══ Passage provided ══

Wow, what a horrible way to start being a cigar enthusiast


----------



## fiddlegrin (Feb 8, 2009)

ejgarnut said:


> it sounds like that young gentleman could use some guidance from a knowledgeable BOTL


True that good Sir!

I can't deny that it is a funny story, but it really isn't too many lightyears off base. Peeps used to, (and some may still) put pieces of cut apple in their pipe tobacco pouches for humidity distribution. :nod:

So anyways, it sure was nice of Ya'll to give him Don's sticky about proper seasoning techniques. Good on Ya's! :thumb:


----------



## Edrod (Sep 14, 2012)

Wow, I've never heard of such thing. Wonder if his friend was just messing with him. Haha


----------



## Tumadre99 (Sep 20, 2012)

i really hope his friend was just screwing with him.
he is a complete idiot!
how can you not expect food to mold?!?!
thats how shit decays!


----------



## Jfred (Jun 7, 2012)

Maybe his friend thinks humidor is a type of soup or salad? :flypig:


----------



## Andrewdk (Feb 3, 2011)

Gives a new meaning to "cuban sandwich". Wonder if the guy abuses Westinghouse if anything goes bad in his fridge.


----------



## Damselnotindistress (Aug 7, 2011)

Welcome to working with the public :dizzy: To save many paragraphs of forum time about our experiences with the public on the subway/transit lines over 14 years, I'll just refer to an article in Cigar Magazine awhile back talking about the stupidity & foolishness B&M owners have to endure: customers coming back to the store with smoked, chewed on, nasty butt remains demanding their money back 'cuz they didn't like that cigar...and too, TOO many others to count. When I visited my tobacconists I told them, "Man, I didn't realize y'all had to go through all of that!" And they would exhaustedly just blow air out of their cheeks and shake their heads! When I buy a cigar that it turns out I don't like - that's not the shop proprietor's fault! Hell, I don't even believe in holding anything against the manufacturer of that cigar. That just didn't do it for ME, and onto the next thing! I haven't enjoyed an Opus X yet - and I made sure to buy and try it several times to be sure - again, on ME. How am I gonna take it back to the cigar store and want my money back??? I just know, yep, despite its glam and fame it just don't appeal to me! But I LOOOVE Arturo's other selections. I once did return a humidor I'd ordered online - it was the wrong color. But I left it totally untouched. If I had "sweetened it," "put vegetables in it!!" etc., I suspect I'D have a difficult time, no doubt, in returning it for refund! What I had a hard time respecting concerning my employment on the metro transit lines was the specialty funds set aside nick named, "Nuisance funds" for complainants persistent with their assinine, non-sensical, retardate actions against the transit company, and the funds would be disseminated just to get rid of them. NO, not me - I'm the kind of sheila who'll willingly fight to the end - our bloody, half-stump bodies panting and ready to go some more! As the saying goes, "It's easier to fight for one's principles than to live by them" :fencing:


----------



## Dark Rose (Jul 13, 2012)

═══
══ Data segment ══

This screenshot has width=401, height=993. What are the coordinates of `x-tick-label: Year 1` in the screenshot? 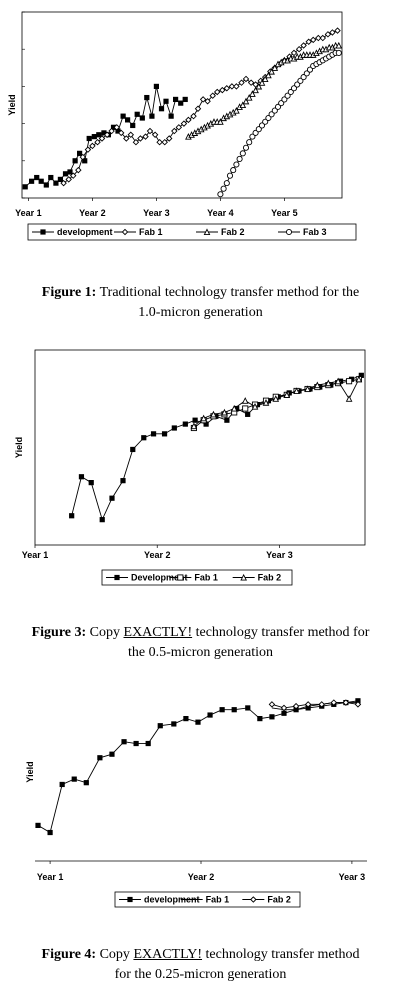 It's located at (36, 555).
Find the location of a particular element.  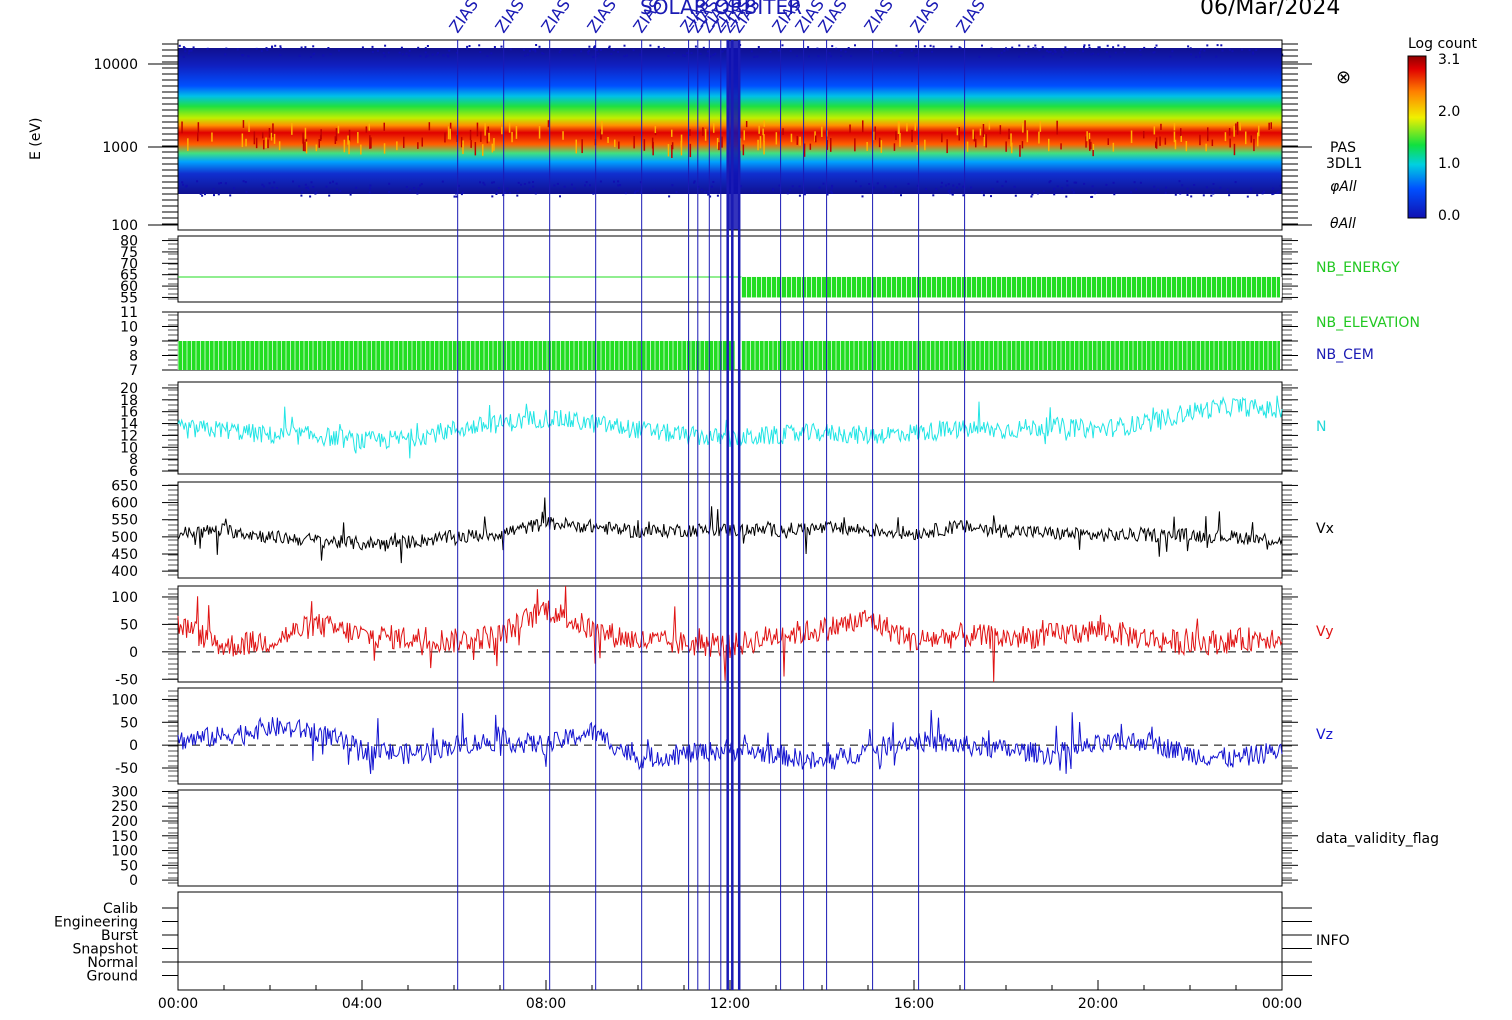

colorbar-tick: 1.0 is located at coordinates (1449, 164).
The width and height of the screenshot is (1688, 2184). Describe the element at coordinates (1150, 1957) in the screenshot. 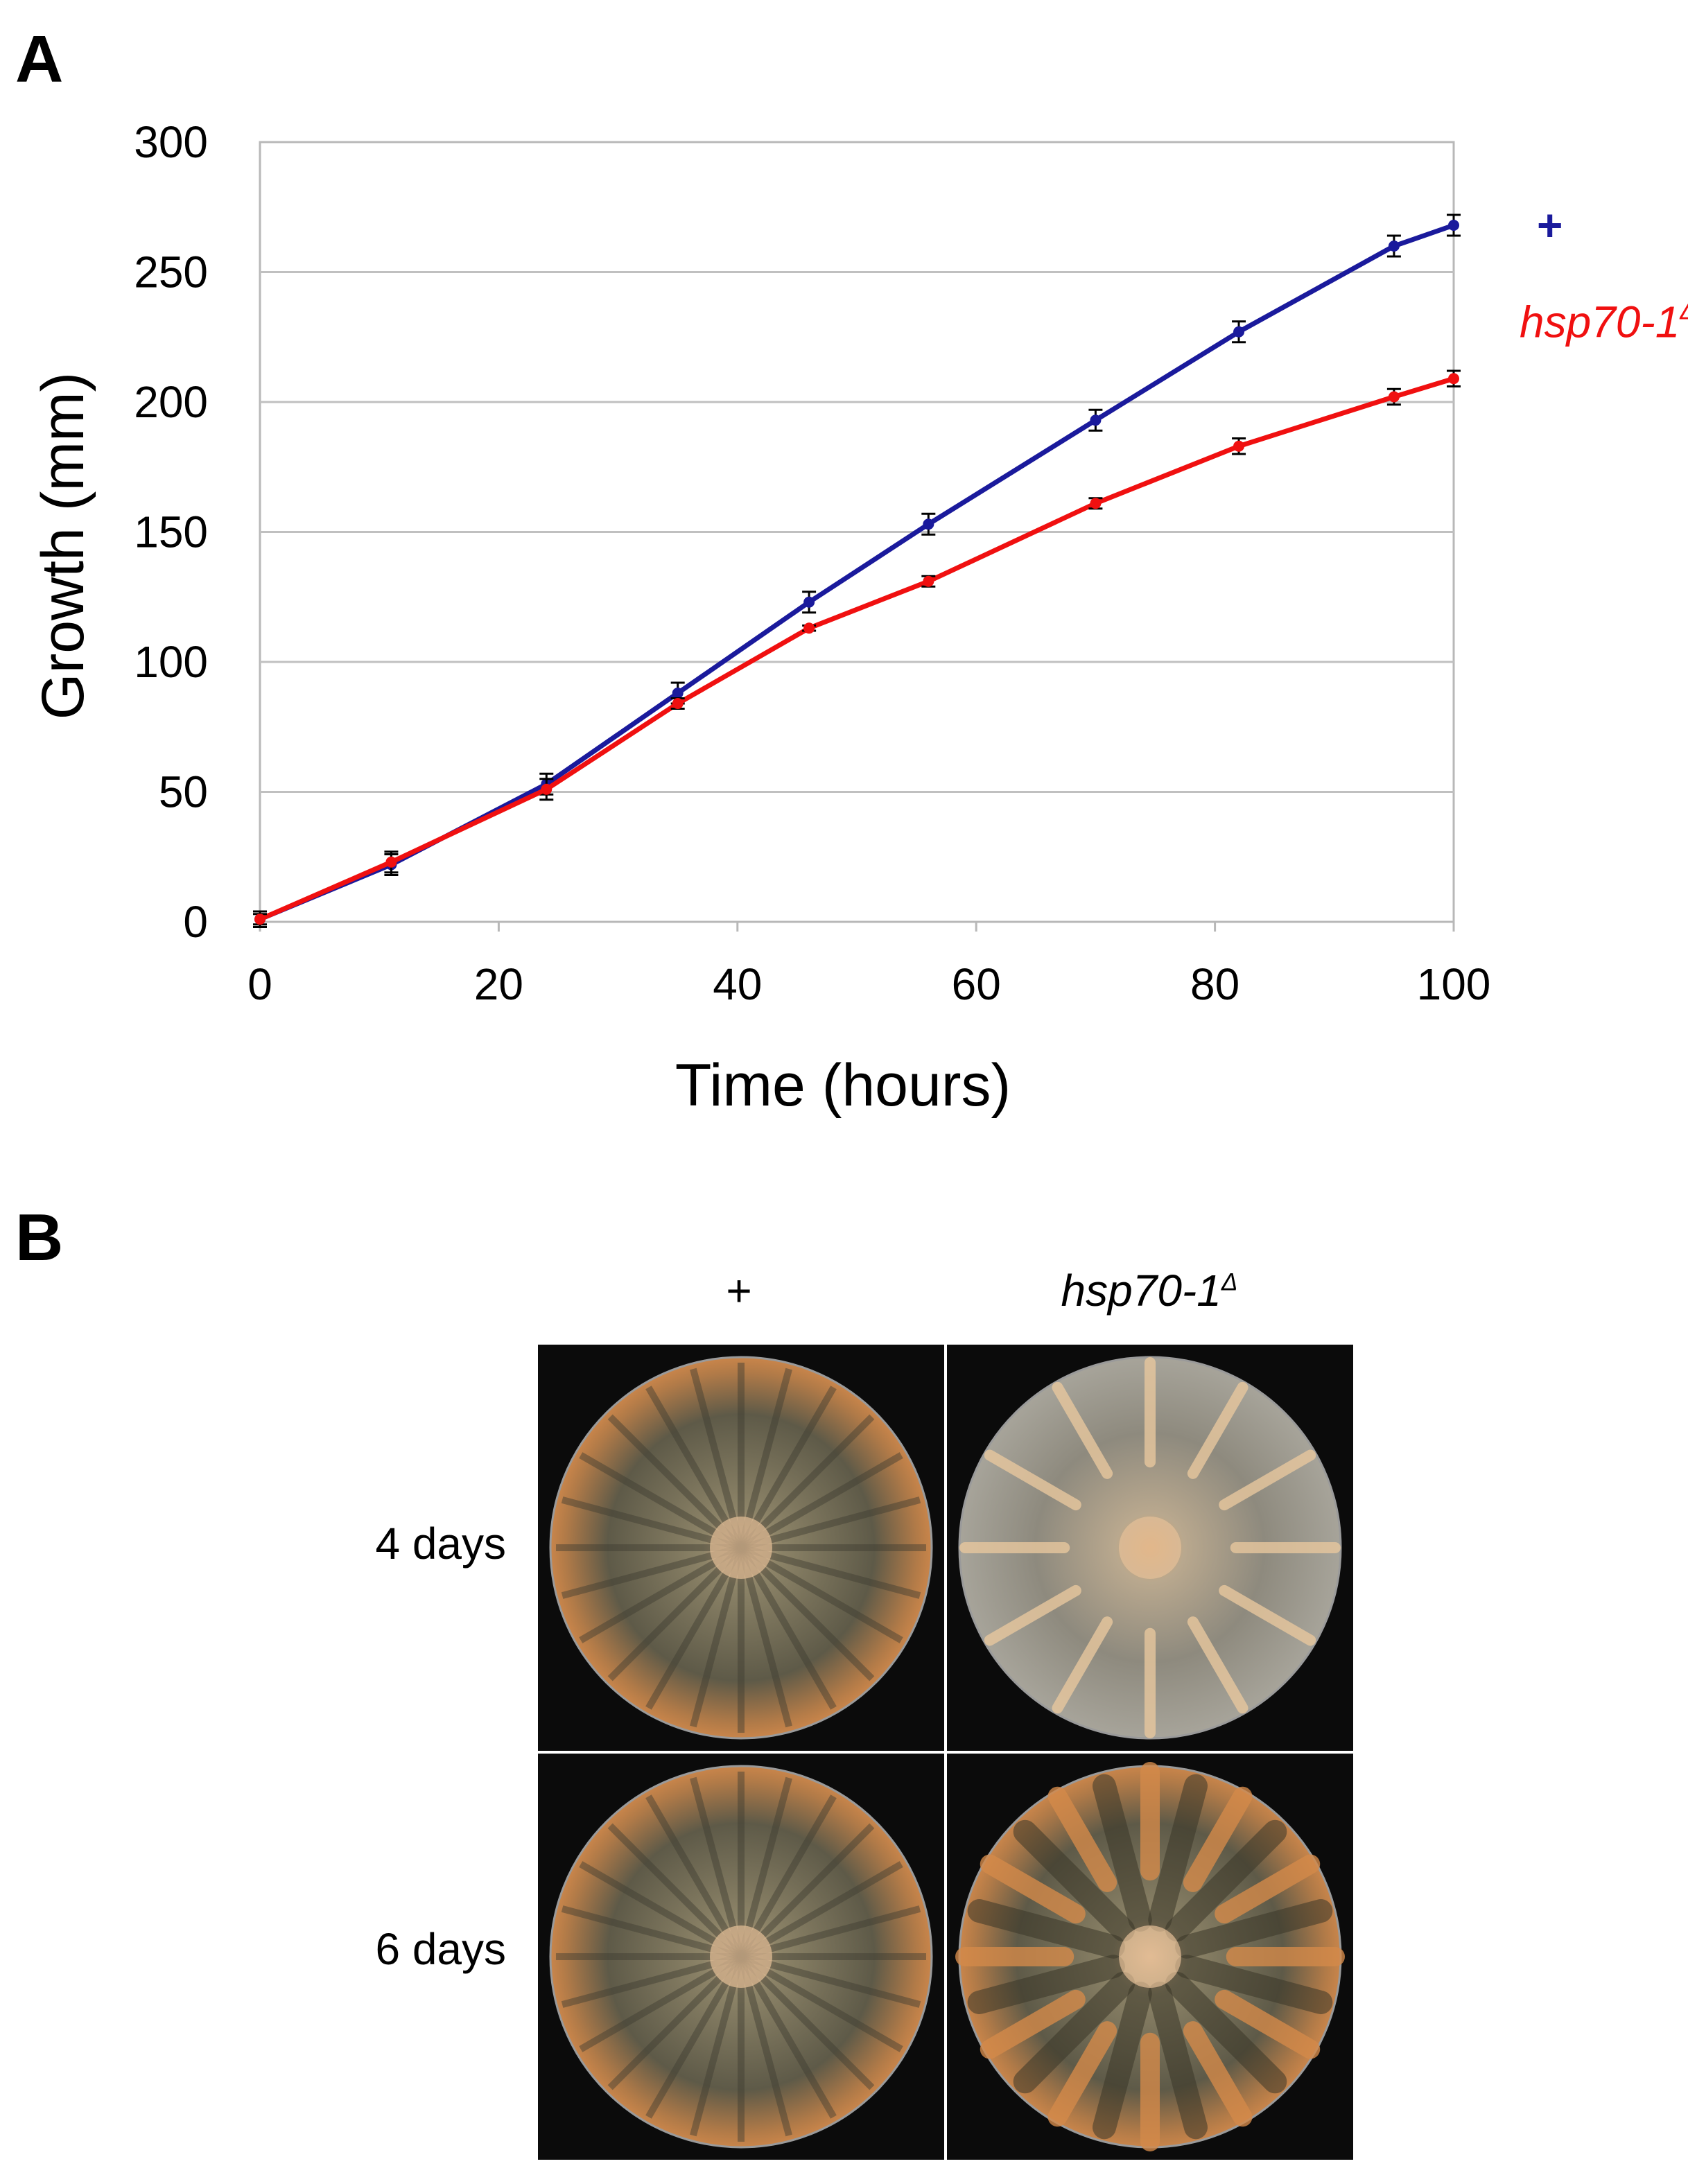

═══

# Study questions:
- A) In the forum thread, condense the paragraph beginning "I can't deny that it is a funny story" into one short sentence that keeps its main facts.
- B) Copy the forum thread between "Wow, I've never" and "how shit decays!", inclusive, renaming "friend" to "buddy" throughout.
- C) According to the forum thread, what did people put in their pipe tobacco pouches for humidity distribution?

# Expected outputs:
- A) The story is funny but not far off base, since people used to (and some may still) put pieces of cut apple in pipe tobacco pouches to distribute humidity.

- B)
Wow, I've never heard of such thing. Wonder if his buddy was just messing with him. Haha


----------



## Tumadre99 (Sep 20, 2012)

i really hope his buddy was just screwing with him.
he is a complete idiot!
how can you not expect food to mold?!?!
thats how shit decays!

- C) Pieces of cut apple.